*TASK DESCRIPTION*
Return, from the lines below, each one that includes the word "support".

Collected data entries
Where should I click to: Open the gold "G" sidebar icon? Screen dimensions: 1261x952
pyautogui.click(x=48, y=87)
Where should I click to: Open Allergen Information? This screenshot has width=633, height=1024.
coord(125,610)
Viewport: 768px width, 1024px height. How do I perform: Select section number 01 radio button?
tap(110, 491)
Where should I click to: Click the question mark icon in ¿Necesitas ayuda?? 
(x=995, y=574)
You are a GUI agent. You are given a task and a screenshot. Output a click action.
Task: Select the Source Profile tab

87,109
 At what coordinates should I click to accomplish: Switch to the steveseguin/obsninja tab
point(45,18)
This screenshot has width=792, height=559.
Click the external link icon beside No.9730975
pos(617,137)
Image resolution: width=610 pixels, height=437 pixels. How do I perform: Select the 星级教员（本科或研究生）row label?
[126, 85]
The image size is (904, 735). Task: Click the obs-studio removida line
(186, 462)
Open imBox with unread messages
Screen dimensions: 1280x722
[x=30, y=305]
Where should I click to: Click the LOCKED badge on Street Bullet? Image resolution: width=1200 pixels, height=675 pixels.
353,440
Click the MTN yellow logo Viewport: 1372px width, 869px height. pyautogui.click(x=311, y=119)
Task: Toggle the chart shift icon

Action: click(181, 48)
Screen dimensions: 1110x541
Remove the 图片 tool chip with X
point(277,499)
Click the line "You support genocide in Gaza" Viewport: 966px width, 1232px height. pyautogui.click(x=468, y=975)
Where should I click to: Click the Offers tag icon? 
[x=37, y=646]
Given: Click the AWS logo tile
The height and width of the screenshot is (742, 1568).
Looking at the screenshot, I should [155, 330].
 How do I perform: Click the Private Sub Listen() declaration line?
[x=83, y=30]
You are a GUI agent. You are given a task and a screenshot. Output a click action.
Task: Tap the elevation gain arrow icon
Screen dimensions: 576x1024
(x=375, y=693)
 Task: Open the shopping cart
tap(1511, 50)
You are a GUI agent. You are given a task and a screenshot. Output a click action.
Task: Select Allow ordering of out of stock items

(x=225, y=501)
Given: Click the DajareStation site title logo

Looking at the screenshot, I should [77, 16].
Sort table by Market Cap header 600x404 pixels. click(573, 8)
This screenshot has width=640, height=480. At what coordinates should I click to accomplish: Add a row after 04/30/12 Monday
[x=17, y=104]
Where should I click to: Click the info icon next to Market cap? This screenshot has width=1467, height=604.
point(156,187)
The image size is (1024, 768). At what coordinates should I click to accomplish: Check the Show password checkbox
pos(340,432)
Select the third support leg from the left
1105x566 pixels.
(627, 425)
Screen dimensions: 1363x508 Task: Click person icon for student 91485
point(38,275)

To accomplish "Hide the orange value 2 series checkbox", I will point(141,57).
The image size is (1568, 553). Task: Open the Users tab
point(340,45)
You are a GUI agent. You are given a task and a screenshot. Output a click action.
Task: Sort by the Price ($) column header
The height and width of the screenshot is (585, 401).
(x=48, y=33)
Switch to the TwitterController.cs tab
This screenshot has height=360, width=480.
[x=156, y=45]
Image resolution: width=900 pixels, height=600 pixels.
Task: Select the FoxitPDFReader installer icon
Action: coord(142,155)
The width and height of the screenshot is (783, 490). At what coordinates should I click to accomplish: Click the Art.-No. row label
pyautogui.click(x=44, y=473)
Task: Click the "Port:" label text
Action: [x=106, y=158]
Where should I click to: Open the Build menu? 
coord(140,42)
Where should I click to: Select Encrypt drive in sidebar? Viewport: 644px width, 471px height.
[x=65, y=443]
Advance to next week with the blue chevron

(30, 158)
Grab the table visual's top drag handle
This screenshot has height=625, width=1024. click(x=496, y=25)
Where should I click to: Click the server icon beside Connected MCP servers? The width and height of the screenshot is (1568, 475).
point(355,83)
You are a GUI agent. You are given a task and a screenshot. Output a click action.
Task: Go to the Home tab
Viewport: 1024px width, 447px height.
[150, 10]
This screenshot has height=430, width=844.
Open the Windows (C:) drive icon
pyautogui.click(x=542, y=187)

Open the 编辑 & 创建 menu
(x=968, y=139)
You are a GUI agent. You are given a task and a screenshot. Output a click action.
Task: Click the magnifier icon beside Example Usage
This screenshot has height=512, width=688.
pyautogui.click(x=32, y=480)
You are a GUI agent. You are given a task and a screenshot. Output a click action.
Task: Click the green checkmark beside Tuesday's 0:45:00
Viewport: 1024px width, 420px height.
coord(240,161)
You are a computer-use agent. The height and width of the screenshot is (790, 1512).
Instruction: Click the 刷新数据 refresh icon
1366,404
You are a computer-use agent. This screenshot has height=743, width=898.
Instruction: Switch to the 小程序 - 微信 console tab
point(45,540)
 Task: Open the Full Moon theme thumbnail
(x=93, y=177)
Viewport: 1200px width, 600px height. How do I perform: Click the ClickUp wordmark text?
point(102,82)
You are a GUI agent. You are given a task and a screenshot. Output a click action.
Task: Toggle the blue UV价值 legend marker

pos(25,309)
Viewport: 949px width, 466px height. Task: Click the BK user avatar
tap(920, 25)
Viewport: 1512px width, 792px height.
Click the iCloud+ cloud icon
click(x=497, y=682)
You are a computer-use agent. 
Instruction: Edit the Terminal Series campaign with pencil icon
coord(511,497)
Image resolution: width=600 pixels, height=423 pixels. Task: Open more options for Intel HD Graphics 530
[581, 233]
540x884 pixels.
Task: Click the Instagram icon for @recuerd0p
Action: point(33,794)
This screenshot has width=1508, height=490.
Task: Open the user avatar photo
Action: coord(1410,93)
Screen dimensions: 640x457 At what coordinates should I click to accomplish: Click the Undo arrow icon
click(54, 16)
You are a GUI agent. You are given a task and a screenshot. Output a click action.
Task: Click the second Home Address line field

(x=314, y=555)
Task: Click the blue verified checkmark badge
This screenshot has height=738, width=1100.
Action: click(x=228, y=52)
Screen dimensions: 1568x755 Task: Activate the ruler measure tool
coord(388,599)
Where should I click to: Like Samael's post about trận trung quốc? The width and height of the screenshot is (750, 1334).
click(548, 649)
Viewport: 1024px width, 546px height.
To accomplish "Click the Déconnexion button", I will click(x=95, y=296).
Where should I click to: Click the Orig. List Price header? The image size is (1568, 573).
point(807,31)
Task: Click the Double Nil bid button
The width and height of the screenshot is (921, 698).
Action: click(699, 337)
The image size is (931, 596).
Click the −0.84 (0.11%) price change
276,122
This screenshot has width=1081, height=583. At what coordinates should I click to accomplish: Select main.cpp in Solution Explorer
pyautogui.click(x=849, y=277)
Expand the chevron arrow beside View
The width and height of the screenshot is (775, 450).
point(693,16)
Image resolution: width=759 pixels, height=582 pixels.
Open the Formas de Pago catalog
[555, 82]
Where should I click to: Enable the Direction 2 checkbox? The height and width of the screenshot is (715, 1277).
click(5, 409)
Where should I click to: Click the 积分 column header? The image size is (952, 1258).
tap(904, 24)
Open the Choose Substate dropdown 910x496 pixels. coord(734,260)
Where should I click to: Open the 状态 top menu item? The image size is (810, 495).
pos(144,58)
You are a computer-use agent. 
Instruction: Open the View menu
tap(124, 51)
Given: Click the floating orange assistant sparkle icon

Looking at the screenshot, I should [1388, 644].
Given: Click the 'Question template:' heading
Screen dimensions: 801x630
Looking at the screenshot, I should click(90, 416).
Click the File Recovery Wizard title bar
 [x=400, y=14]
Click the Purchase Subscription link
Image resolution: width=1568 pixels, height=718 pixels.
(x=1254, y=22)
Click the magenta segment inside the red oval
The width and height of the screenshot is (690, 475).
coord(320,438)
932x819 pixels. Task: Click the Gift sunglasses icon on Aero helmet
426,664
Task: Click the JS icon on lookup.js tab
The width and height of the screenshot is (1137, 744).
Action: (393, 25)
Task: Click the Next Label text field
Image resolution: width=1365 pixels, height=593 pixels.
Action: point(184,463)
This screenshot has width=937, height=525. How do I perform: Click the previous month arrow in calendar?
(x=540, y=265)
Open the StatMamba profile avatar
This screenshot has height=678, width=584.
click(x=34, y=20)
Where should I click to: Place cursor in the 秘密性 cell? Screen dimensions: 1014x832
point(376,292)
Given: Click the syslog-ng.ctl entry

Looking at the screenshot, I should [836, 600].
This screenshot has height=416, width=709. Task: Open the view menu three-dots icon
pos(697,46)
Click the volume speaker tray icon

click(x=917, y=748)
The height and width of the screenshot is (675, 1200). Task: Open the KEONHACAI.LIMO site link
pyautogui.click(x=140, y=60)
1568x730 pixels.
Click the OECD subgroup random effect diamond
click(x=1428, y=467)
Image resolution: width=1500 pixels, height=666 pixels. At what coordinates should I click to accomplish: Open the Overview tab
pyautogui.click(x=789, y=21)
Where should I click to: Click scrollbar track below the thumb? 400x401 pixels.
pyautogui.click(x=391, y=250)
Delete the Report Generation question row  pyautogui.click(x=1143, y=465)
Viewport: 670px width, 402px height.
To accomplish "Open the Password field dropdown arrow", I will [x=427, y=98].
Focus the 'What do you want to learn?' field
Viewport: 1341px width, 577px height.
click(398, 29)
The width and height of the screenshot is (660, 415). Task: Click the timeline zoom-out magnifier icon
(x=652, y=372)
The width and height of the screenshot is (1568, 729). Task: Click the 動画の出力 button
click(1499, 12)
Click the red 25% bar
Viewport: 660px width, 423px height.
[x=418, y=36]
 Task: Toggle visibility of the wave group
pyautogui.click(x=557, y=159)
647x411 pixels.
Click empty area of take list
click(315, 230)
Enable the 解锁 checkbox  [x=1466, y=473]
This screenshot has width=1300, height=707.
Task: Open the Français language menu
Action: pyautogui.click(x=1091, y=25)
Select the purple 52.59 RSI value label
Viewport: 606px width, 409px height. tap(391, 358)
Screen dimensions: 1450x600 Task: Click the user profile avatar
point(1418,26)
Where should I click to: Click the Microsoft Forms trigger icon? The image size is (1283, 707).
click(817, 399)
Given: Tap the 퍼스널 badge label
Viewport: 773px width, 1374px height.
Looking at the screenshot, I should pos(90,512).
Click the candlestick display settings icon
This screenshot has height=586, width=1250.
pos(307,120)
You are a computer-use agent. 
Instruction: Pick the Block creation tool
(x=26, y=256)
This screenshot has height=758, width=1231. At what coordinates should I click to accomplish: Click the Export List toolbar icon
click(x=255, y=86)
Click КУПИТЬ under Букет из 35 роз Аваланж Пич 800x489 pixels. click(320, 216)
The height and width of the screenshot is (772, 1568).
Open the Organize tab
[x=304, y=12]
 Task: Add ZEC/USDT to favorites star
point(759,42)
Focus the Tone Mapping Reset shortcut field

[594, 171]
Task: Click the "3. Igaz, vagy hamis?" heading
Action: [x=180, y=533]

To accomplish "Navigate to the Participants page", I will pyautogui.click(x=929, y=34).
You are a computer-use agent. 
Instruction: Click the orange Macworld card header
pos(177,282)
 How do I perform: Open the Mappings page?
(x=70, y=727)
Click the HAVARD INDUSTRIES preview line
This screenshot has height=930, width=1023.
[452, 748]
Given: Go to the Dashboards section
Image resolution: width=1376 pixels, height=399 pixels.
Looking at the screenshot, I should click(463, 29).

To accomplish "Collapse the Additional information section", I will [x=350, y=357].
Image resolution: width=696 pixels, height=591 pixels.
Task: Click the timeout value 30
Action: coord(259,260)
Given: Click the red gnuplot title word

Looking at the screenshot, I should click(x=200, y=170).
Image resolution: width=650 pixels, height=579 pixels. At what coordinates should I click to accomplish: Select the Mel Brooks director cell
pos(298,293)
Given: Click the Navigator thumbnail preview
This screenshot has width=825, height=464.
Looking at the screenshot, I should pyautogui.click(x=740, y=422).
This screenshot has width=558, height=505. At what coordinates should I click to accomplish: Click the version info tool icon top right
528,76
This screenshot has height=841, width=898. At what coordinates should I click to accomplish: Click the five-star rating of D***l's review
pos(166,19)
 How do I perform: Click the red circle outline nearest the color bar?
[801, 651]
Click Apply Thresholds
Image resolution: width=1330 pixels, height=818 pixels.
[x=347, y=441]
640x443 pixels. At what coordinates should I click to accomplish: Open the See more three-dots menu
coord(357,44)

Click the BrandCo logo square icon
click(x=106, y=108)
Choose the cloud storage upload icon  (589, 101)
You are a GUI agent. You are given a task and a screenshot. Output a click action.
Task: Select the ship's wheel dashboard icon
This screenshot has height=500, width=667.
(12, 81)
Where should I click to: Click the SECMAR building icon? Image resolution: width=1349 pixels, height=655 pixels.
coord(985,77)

*ANSWER SPACE*
Click the line "You support genocide in Gaza" Viewport: 966px width, 1232px height. pyautogui.click(x=468, y=975)
Select the third support leg from the left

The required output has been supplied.